Néanmoins, certaines personnes au Zaïre vivent dans une richesse magnifique. Par exemple, mon hôte là-bas, éditeur d’un journal hebdomadaire, avait une flotte de huit voitures et louait des bureaux à l’hôtel Continental à Kinsasa, où une chambre coûte 200 $ la nuit.

En septembre 1991, des émeutes ont éclaté au Zaïre, qui incluaient le pillage et le saccage de sites commerciaux et industriels. Des milliers d’emplois ont été perdus, car les investisseurs ont commencé à se retirer du pays.

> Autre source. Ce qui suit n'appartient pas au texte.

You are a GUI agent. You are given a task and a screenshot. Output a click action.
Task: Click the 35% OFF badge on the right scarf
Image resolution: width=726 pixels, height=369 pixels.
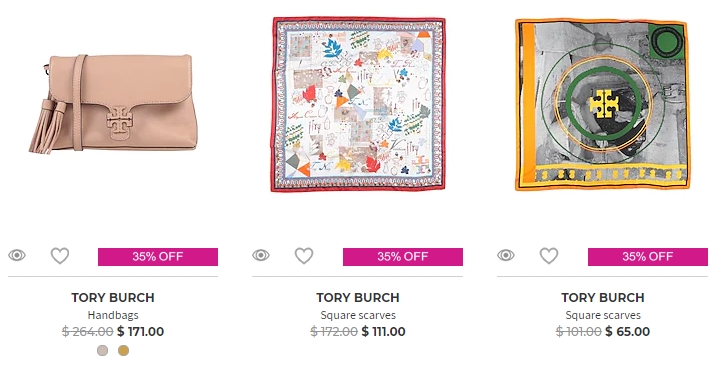point(648,256)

Les troupes françaises ont été amenées de leurs bases au Tchad, au Gabon et en République centrafricaine pour rétablir l’ordre. Des soldats zaïrois, qui n’avaient pas été payés depuis des mois, ont pillé et incendié le siège du Mouvement révolutionnaire populaire, le parti au pouvoir de Mobutu. Les États-Unis, la France et la Belgique ont suspendu leur aide économique. Le Fonds monétaire international (International Mone­tary Fund, connu sous le nom de Instant Misery Fun – Fonds de misère instantanée, au Zaïre) a déclaré que le Zaïre ne pouvait plus emprunter de fonds en raison de ses arriérés, et la Banque mondiale a emboîté le pas.

Mobutu a constamment tenté de téléguider et de manipuler le processus de démocratisation qu’il avait annoncé à contrecœur en avril 1991. Depuis lors, il a changé six fois de Premier ministre. Son escouade présidentielle spéciale, dominée par des membres de la tribu Ngbandi, a été fortifiée et équipée d’armes ultra-modernes, pour terroriser l’opposition. Plus de 400 personnes ont disparu au Zaïre l’année dernière dans des enlèvements politiques.

Après un Forum national [la Conférence Nationale Souveraine] tenu l’année dernière et présidé par un prélat catholique ; Mgr Monsengwo, le bruit courait que la fin du règne de Mobutu était arrivée ; mais il a rebondi, déstabilisant l’opposition tribale fragmentée. Mobutu a prédit l’apocalypse pour le Zaïre s’il est renversé, menaçant que lorsqu’il partira, le pays se désintégrera dans la guerre entre les nations tribales qui ont été rassemblées sous le colonialisme. La vérité est la suivante : à moins que les dirigeants zaïrois et africains ne parviennent à démanteler le système de dépendance et d’exploitation post-coloniale, Mobutu pourrait avoir raison.